After the Lieutenant was through I went to have an X-ray of my chest and that was the works. When the nurse first took me in tow, she took or rather had me give her a sample of urin[e] in a jar, which she took down to the lab for a urinalysis.

Finally, I wind up seeing Dr. Britt, who took my blood pressure and signed the completed medical form, and I was through at almost three o’clock. If they had gone at that physical systematically, it wouldn’t have taken more than forty-five minutes.

Everything was ok, and the Lieutenant and the Lieutenant Nurse marveled at my very dark tan, especially the middle of my back.

So I caught the bus back to Syracuse arriving here about 4:15 and came on to the office. I was away since 9:30 but I took part of the time as my afternoon off and I stayed until 7:30 to make up the rest of the time.

No one is wise yet but Lieut. Wilson at the U.S. Army Recruiting Office said he would let me know when to come in to the sworn in, which will be after they receive the physical report, I suppose. Then after that, I am on reserve and may leave in one month or in two months.

Perhaps I am doing a fool thing but the only way to find out is to do it. After all, what good is money today? And I am fed up with the office here in a way. So what if I am doing the same type of work for $21.00 a month. At least I will be doing my part in this War Effort and probably acquire a novel experience, in the bargain.

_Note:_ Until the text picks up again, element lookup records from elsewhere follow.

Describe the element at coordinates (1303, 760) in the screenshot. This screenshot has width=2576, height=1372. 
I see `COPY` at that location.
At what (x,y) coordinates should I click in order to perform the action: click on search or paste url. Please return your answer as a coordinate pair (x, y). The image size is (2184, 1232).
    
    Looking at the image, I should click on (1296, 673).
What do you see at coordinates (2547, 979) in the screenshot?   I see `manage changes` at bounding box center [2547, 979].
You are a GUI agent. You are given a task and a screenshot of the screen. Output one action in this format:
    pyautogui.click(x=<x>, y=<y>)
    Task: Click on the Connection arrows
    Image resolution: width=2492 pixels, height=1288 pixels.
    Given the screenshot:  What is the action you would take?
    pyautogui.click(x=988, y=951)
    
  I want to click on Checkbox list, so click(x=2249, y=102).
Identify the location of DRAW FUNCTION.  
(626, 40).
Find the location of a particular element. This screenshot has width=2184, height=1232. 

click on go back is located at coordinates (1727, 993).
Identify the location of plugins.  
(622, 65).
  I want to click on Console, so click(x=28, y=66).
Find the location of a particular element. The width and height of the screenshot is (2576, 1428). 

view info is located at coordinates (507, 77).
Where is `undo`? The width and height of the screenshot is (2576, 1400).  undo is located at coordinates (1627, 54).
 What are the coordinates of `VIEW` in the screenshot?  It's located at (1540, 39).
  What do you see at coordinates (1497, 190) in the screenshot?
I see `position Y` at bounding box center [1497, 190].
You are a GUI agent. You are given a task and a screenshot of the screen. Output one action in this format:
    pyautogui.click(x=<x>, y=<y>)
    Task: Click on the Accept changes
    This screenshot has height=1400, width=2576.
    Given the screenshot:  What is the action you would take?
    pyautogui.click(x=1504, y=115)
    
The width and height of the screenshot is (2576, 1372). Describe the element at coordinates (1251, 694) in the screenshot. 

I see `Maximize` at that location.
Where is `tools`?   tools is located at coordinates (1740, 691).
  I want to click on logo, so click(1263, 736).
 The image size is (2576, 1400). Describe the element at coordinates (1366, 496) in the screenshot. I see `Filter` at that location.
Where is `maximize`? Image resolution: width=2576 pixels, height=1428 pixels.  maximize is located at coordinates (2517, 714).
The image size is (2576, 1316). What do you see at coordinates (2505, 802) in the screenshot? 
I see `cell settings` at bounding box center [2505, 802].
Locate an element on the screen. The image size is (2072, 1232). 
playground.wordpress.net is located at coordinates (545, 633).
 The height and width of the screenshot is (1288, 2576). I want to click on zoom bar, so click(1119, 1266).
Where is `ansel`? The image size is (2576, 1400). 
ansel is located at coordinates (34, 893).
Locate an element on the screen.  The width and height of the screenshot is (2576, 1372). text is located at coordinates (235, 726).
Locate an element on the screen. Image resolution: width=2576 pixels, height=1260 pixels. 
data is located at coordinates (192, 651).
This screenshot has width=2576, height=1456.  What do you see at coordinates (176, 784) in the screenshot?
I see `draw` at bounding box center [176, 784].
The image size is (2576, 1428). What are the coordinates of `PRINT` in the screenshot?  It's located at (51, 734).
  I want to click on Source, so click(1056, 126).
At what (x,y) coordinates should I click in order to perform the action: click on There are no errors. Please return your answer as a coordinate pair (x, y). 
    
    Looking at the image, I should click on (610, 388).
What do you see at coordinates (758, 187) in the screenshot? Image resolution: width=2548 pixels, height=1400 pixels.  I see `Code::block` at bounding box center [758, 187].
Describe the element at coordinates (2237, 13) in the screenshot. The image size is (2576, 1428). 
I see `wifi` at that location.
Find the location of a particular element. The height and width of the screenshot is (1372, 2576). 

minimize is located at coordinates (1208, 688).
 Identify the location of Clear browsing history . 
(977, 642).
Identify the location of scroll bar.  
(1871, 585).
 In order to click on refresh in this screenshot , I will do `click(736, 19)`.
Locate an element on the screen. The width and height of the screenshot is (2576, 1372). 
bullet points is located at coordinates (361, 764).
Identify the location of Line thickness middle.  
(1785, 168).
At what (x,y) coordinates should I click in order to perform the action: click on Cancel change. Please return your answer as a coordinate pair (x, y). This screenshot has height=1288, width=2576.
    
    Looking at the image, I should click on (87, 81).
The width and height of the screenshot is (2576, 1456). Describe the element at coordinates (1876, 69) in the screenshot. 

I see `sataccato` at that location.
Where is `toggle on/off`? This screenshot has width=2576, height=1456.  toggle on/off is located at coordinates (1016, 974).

I am enclosing a picture of a fellow in a recent Hellenic paper. Dena asked that you look him up, if you don’t already know him. We don’t know him from Adam but his people come from the same town our people did! So--o--

The Legionnaires are in town and they sure are going to town. I don’t know why they have a convention. Most of them seem to be foolin’ around all day & night.

Tonight is the parade.

Goldie said today, “I wonder what you have to be to get in the WAAC’s and said if her husband ever went in the Army she would like to join something like that. Then she looked at me with a look that seemed to say “Why don’t you join it? You are just the type. No responsibilities, no cares, etc. I forestalled it by saying “I’ll bet Dena would have a fit if I joined them.”

As I told you, they are very choosy about candidates, picking from the list of candidates that didn’t make the officer’s list.

Well, so long for now. May go to Loew’s tonight to see Friendly Enemies and Shirley Temple in Annie Rooney.